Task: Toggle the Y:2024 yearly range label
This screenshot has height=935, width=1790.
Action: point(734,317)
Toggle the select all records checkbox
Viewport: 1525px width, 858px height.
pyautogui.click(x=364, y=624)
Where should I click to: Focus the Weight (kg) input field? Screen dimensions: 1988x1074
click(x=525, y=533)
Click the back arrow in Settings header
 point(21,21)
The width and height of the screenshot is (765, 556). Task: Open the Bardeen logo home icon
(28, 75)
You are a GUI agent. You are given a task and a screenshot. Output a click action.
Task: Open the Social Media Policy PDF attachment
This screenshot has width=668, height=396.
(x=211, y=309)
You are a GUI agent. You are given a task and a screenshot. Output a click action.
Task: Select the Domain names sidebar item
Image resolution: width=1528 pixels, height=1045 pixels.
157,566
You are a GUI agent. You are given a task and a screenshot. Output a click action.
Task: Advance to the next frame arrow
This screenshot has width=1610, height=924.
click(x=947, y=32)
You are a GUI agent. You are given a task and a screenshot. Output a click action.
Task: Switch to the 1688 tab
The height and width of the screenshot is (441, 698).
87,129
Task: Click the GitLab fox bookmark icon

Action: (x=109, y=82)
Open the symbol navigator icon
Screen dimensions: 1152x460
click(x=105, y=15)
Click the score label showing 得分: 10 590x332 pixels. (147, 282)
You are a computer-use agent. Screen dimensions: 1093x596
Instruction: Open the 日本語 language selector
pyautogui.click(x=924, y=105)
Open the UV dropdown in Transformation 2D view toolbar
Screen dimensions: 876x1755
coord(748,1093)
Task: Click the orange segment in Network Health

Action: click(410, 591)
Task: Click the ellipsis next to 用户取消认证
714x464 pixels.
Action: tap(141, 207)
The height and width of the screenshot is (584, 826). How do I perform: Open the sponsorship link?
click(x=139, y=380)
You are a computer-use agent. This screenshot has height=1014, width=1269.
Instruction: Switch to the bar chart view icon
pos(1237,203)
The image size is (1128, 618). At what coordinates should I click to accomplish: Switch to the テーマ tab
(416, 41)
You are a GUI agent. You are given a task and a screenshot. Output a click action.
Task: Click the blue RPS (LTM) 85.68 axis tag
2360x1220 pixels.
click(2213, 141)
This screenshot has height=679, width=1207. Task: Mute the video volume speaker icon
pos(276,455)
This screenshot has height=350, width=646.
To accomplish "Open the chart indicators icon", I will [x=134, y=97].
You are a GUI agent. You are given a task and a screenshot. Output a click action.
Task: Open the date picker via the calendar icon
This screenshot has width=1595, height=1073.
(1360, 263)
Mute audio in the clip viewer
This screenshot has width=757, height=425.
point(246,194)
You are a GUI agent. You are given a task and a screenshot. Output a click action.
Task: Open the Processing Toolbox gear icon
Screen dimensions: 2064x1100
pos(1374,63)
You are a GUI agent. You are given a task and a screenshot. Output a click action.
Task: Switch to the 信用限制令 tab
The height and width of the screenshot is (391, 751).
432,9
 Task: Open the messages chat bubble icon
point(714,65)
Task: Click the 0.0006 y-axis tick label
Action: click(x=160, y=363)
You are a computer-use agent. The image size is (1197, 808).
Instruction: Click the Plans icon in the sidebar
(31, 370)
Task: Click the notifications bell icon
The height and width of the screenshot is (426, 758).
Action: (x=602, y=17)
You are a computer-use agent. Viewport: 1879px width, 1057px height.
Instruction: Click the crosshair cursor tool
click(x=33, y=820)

## PROBLEM STATEMENT:
Whenever a line of the material holds the word "next", copy it out.

## WORKED SOLUTION:
Task: Advance to the next frame arrow
Task: Click the ellipsis next to 用户取消认证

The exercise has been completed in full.